### Required action
Write out the data exactly, every line included.

[Pixel coordinate grounding data]
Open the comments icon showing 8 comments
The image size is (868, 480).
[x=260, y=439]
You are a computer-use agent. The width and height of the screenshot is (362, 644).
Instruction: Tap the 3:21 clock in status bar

### Task solution
Open the comments icon showing 8 comments
The image size is (868, 480).
[x=260, y=439]
You are a computer-use agent. The width and height of the screenshot is (362, 644).
Instruction: Tap the 3:21 clock in status bar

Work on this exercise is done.